Several trials revealed that topiramate is more efficacious than naltrexone. One study of topiramate versus naltrexone in the treatment of alcohol dependence lead to a conclusion that both medicines were effective; however, topiramate was superior to naltrexone on critical measures of drinking, although the study did not have adequate statistical power to establish this fact (Flórez et al. 2008
). Suggestive evidence for superiority of topiramate over naltrexone was obtained by Baltieri et al. (2008
). Last clinical trial has shown that topiramate at a mean dose of 200 mg/day was better than naltrexone at a usually used dose of 50 mg/day at reducing alcohol intake and cravings throughout a 6-month evaluation (Flórez et al. 2011
). Previously, we observed that naltrexone after repeated treatment increased the beta-endorphin level with concomitant reduction in alcohol consumption (Zalewska-Kaszubska et al. 2008b
). While topiramate also increases levels of beta-endorphin, its mechanism of action is multidirectional and targets multiple neuronal pathways. Alcohol dependence involves adaptive changes in various neurotransmitters, which makes continuation of abstinence difficult.
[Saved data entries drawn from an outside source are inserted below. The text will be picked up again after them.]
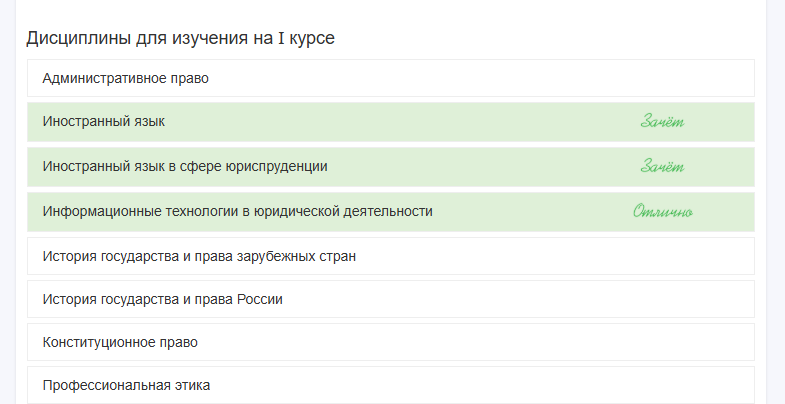Viewport: 785px width, 404px height.
Task: Select История государства и права России row
Action: pyautogui.click(x=390, y=299)
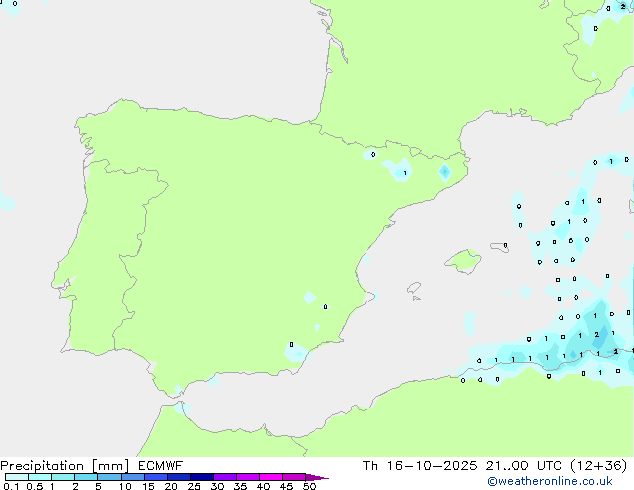Click the Mallorca island on the map

coord(462,262)
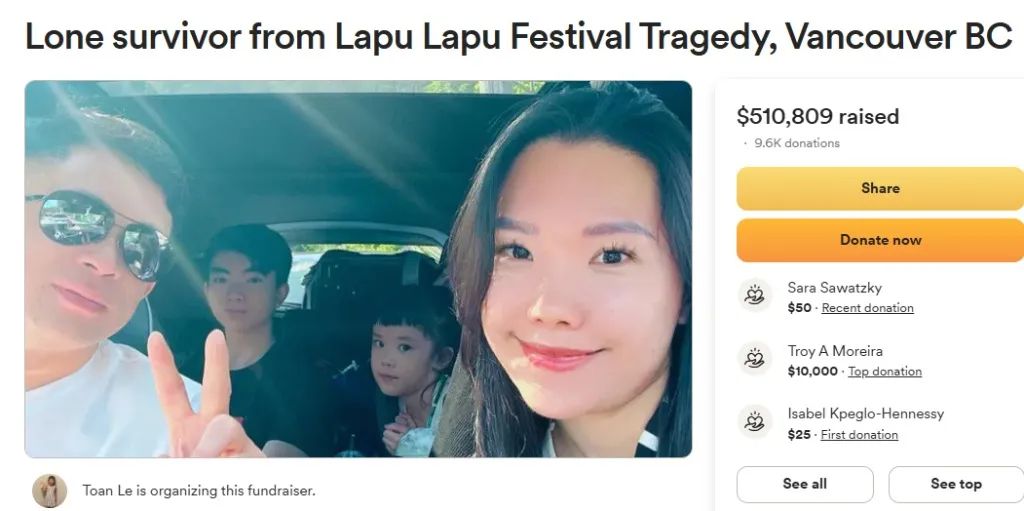Select donor name Sara Sawatzky
The width and height of the screenshot is (1024, 511).
point(834,288)
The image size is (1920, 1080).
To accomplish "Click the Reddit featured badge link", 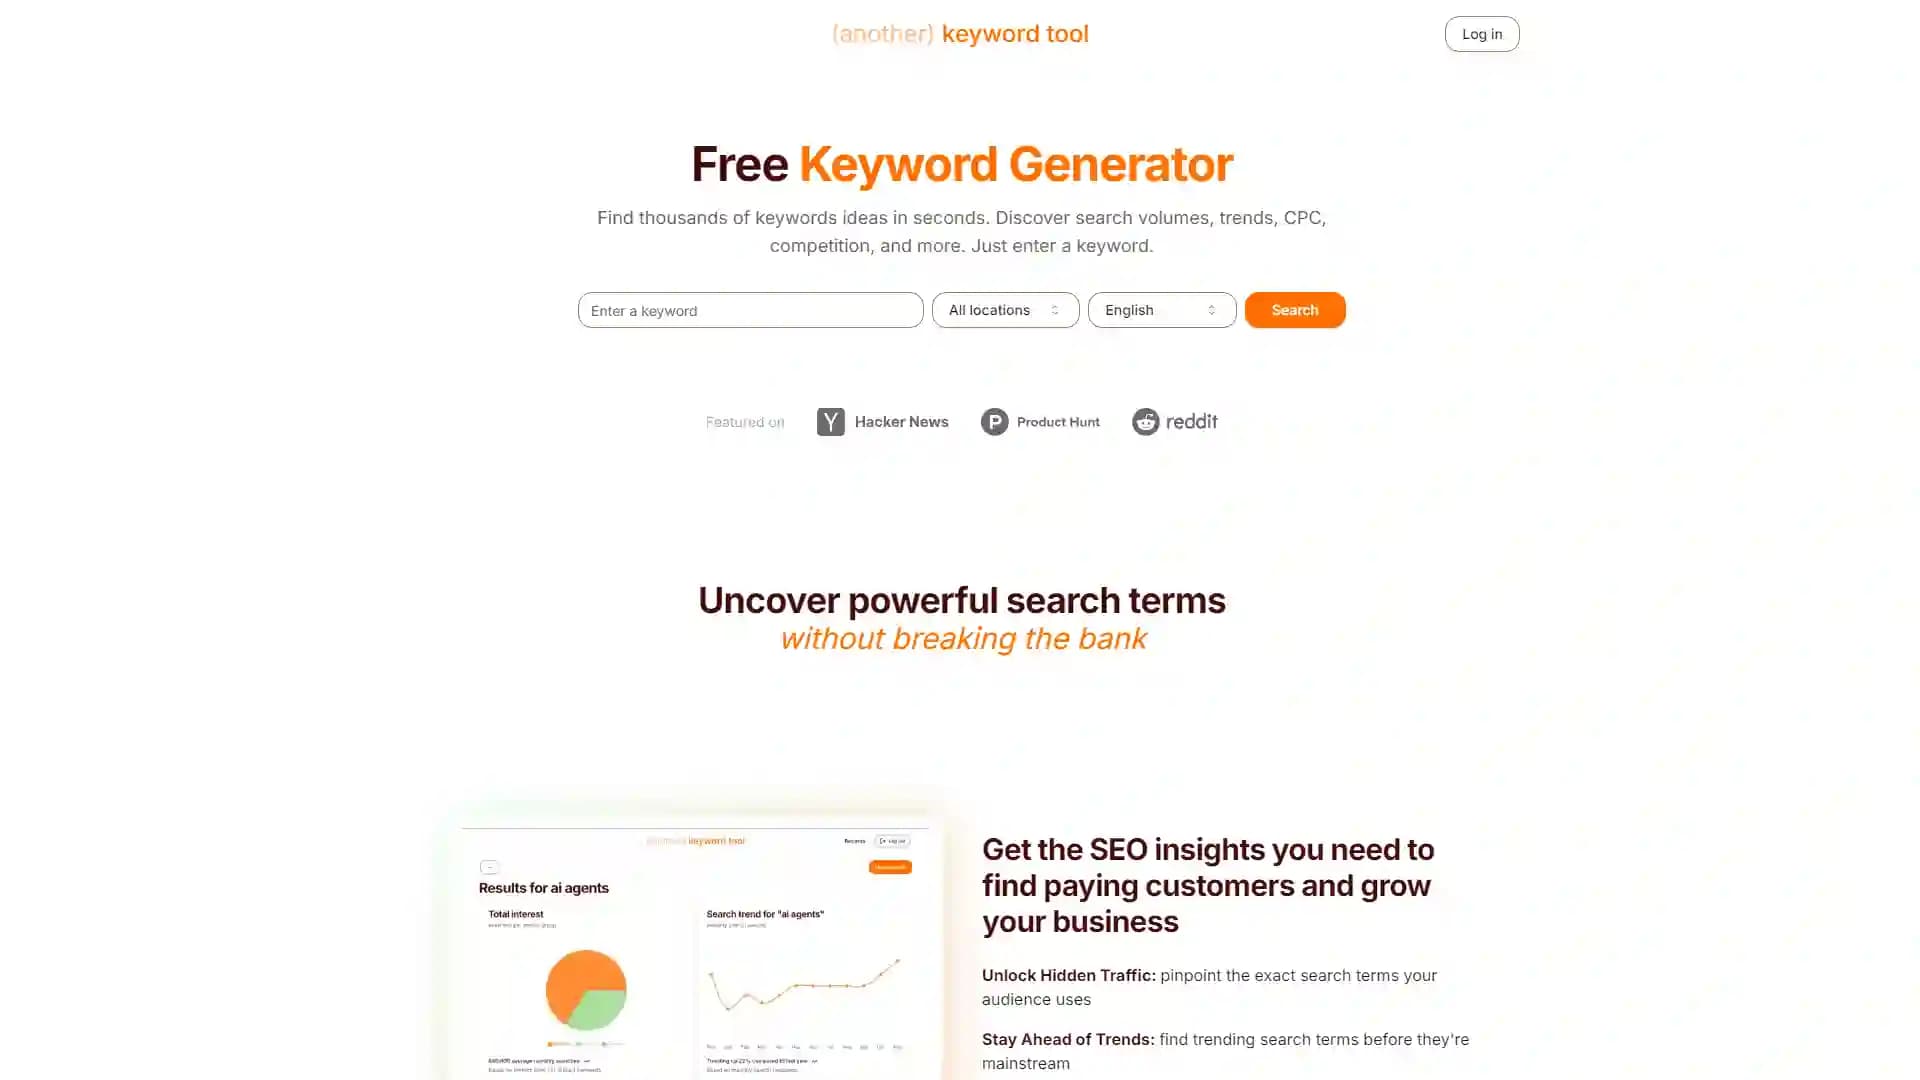I will click(1174, 422).
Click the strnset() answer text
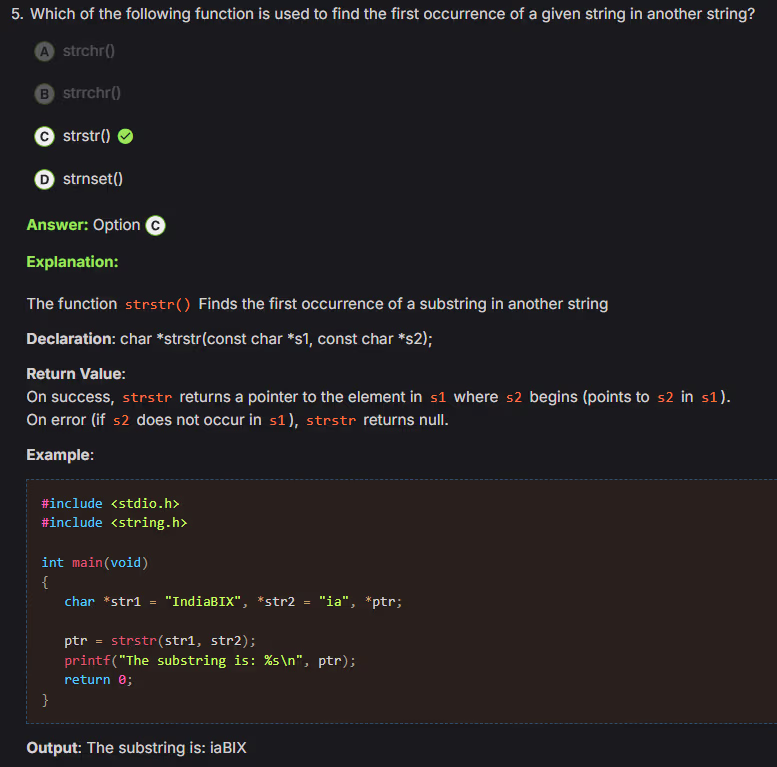777x767 pixels. (92, 180)
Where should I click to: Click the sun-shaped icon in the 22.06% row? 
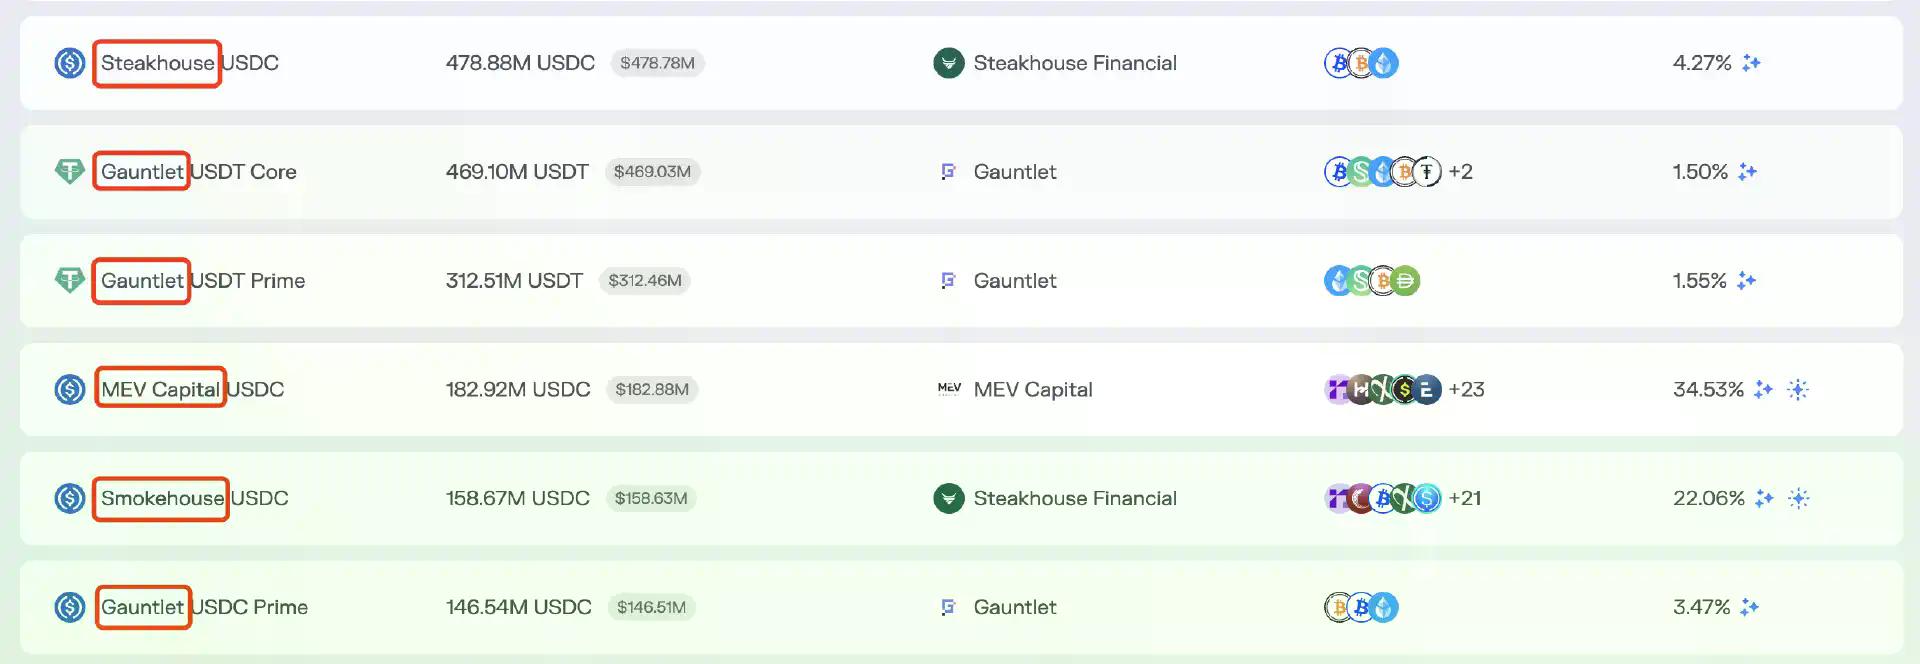tap(1798, 498)
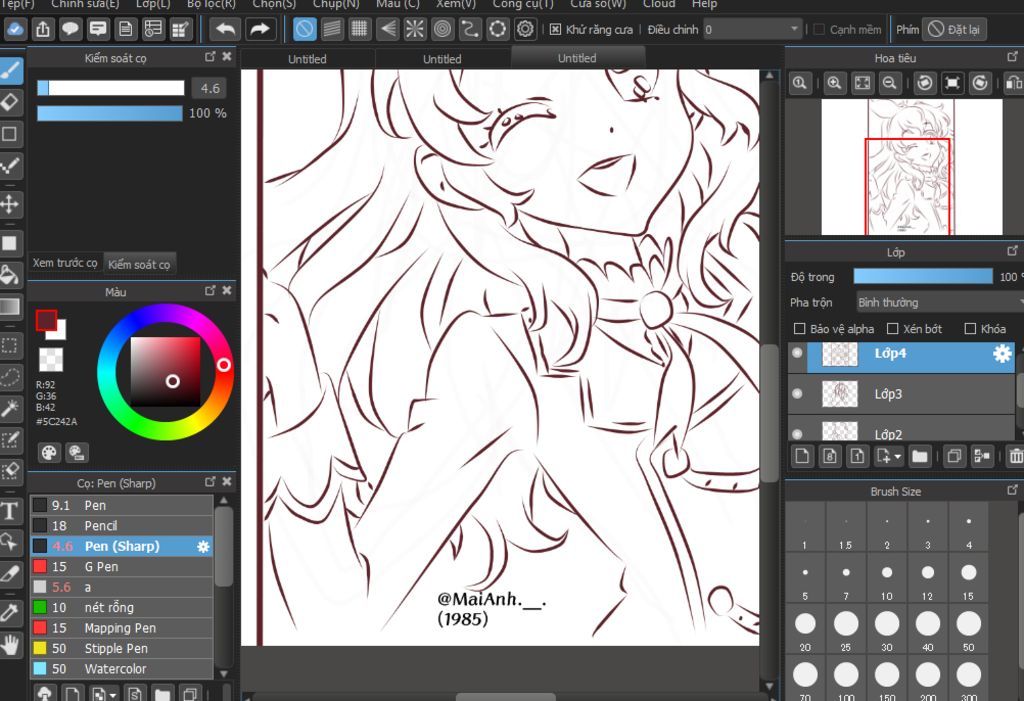Select the Eraser tool in left toolbar
1024x701 pixels.
tap(10, 101)
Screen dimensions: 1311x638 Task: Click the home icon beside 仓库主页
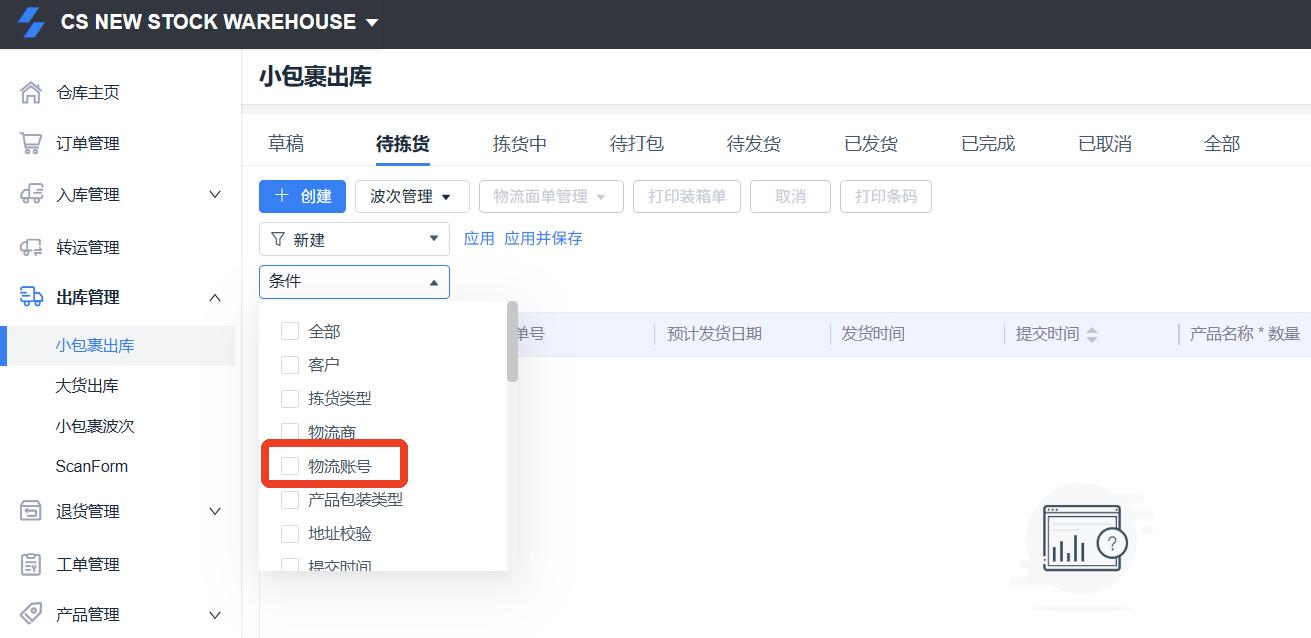[31, 93]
Due to its versatile action, topiramate may be more effective than naltrexone. In contrast, fluoxetine that does not influence the beta-endorphin level has only limited value in the treatment of alcohol dependence (Zalewska-Kaszubska et al. 2008a
In summary, the current study supports previous findings that topiramate reduces alcohol consumption, and that the mechanisms underlying this effect may involve, at least in part, modulation of the opioid system. Since all currently used drugs present only moderate effectiveness, this study allow us to look more optimistically into the future of alcohol addiction treatment.